How to Beat “Hate Speech”?

How to Beat “Hate Speech”? February 13, 2015

Tom Slater:

One month on from the Charlie Hebdo massacre, free speech is still under attack. The outpouring of public revulsion at the bloody silencing of ‘blasphemous’ cartoonists after the attack was inspiring. It was a visceral display of support for the right to speak one’s mind – as crudely, offensively and blasphemously as one chooses – that has been absent for some time. But deep-rooted ambivalences have remained – and now these look to be exploited by policymakers looking to institute blasphemy laws of their own.

When it comes to cracking down on aberrant ideas, Europe has long been leading the way. Restrictions on hate speech are in place across Europe. Enshrined in the UK’s Public Order and Racial and Religious Hatred acts, and mirrored across the continent, these are binding, state sanctions on speech and expression that have escaped the recent flurry of support for free speech….

But, more crucially, cracking down on vile speech does nothing to tackle the vile ideas which fuel it. This is particularly true of hate-speech legislation, which, by definition, only concerns itself with the emotional, rather than ideological, content, of what is being said. Instead of tackling backward ideas, hate-speech laws pathologise them, consigning them to the irrational loony bin of political discourse rather than dissecting them and dismantling them in full view.

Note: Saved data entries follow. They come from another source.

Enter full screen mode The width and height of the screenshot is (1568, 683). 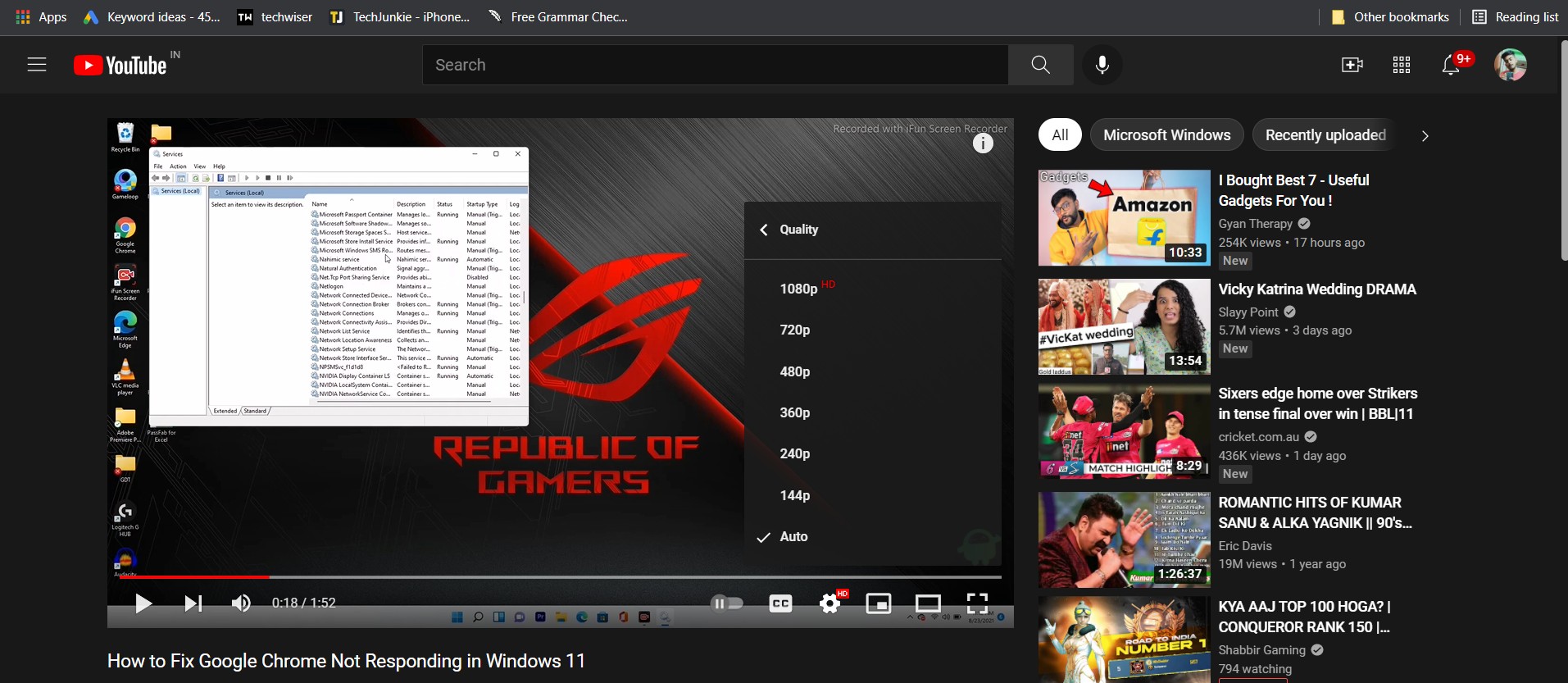(977, 603)
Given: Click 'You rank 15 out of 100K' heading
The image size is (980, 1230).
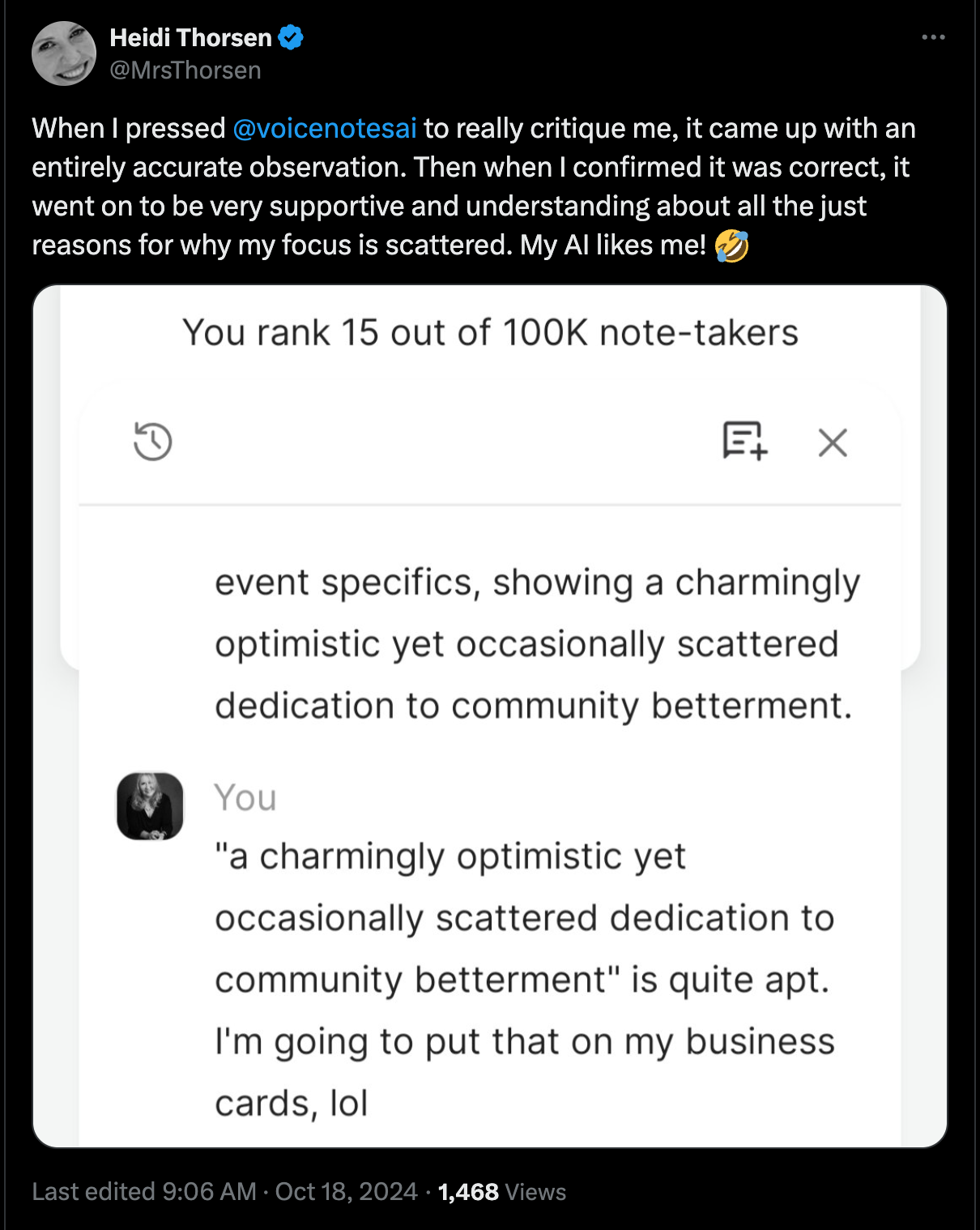Looking at the screenshot, I should click(x=490, y=333).
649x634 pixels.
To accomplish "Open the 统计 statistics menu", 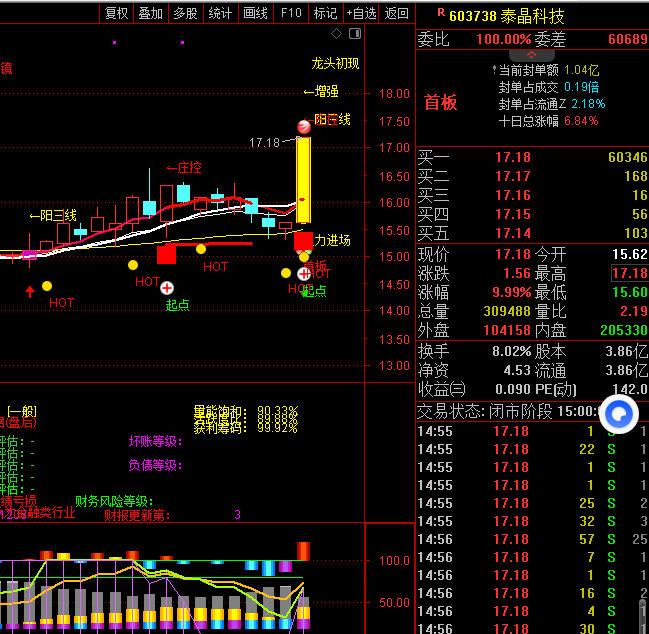I will [220, 13].
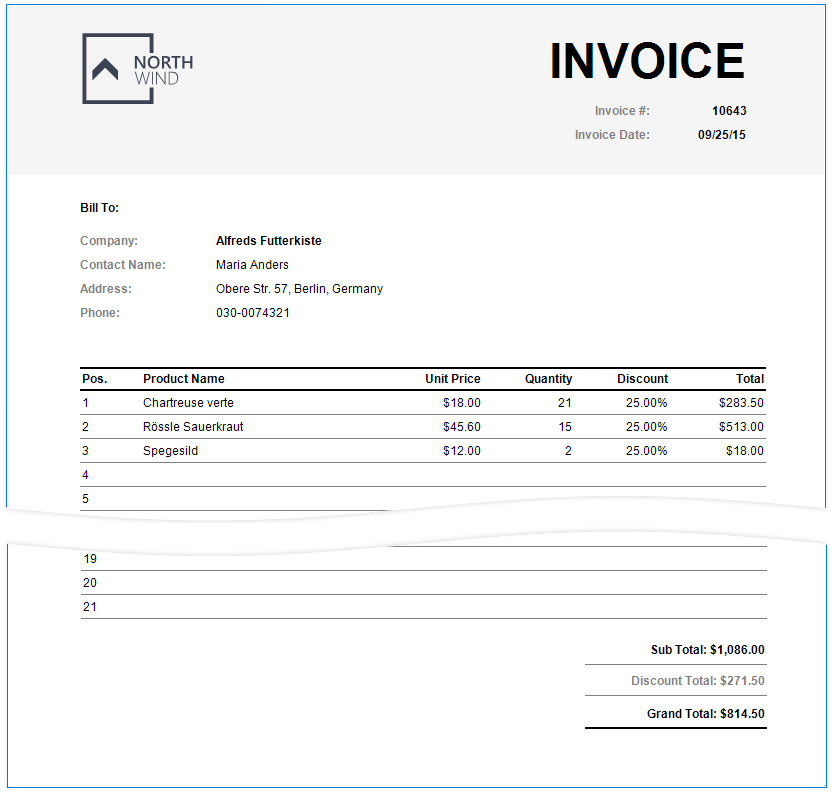
Task: Click the Quantity column header
Action: [x=549, y=378]
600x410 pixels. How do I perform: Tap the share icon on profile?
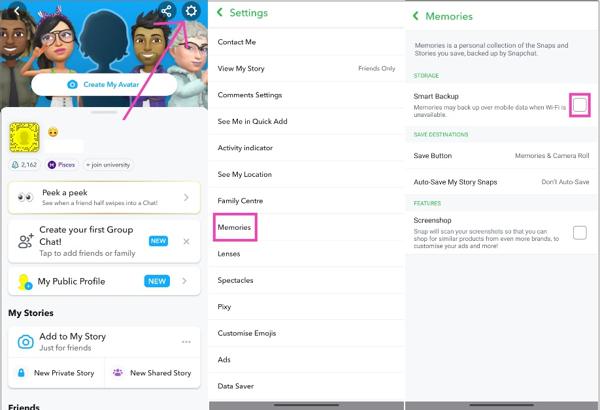166,11

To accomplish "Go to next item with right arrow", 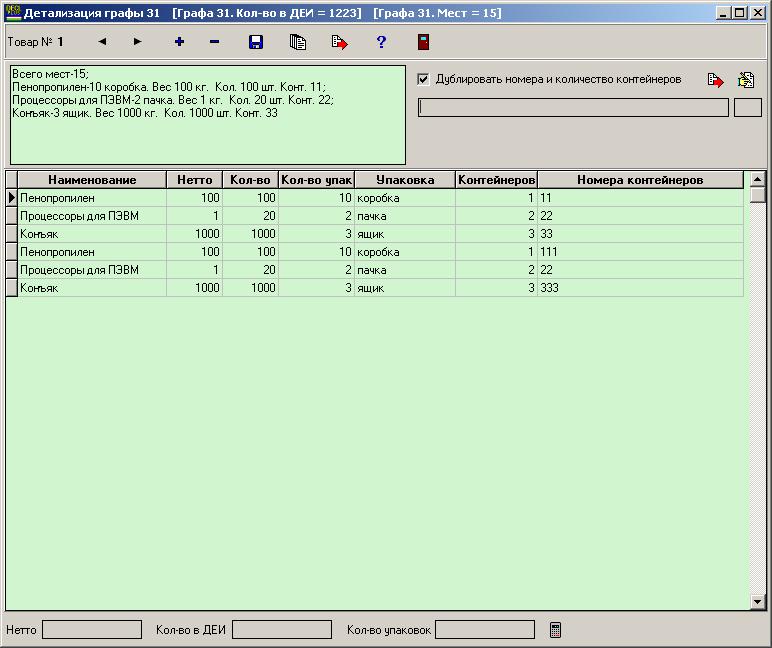I will pyautogui.click(x=137, y=42).

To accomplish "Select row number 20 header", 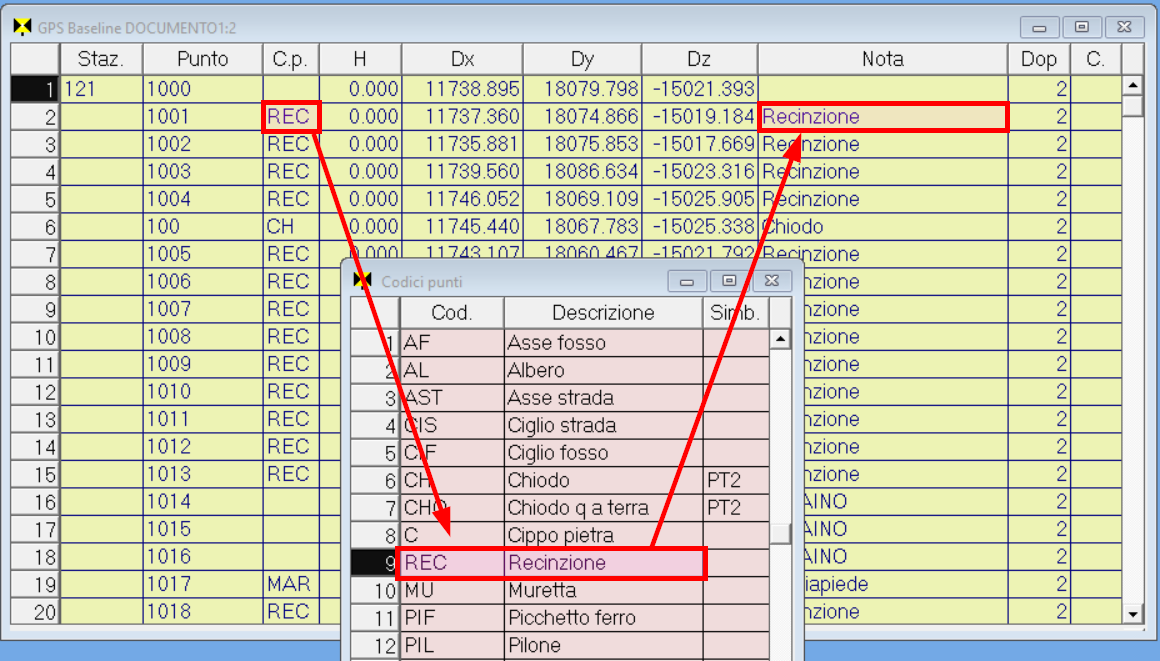I will click(35, 612).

It’s a sad truth that, today, holding firm on liberal, Western values has become conflated with a blithe complicity with prejudice. The mantra of hate-speech laws is ‘intolerance of intolerance’, and this Orwellian idea has debilitated progressive politics. If we want to tackle the rise of anti-Semitism we need to tolerate speech – no matter how odious – while stiffening our resolve to challenge it. Rather than leave it to the censors of the state, it’s time we got a little angry, and argumentative, ourselves.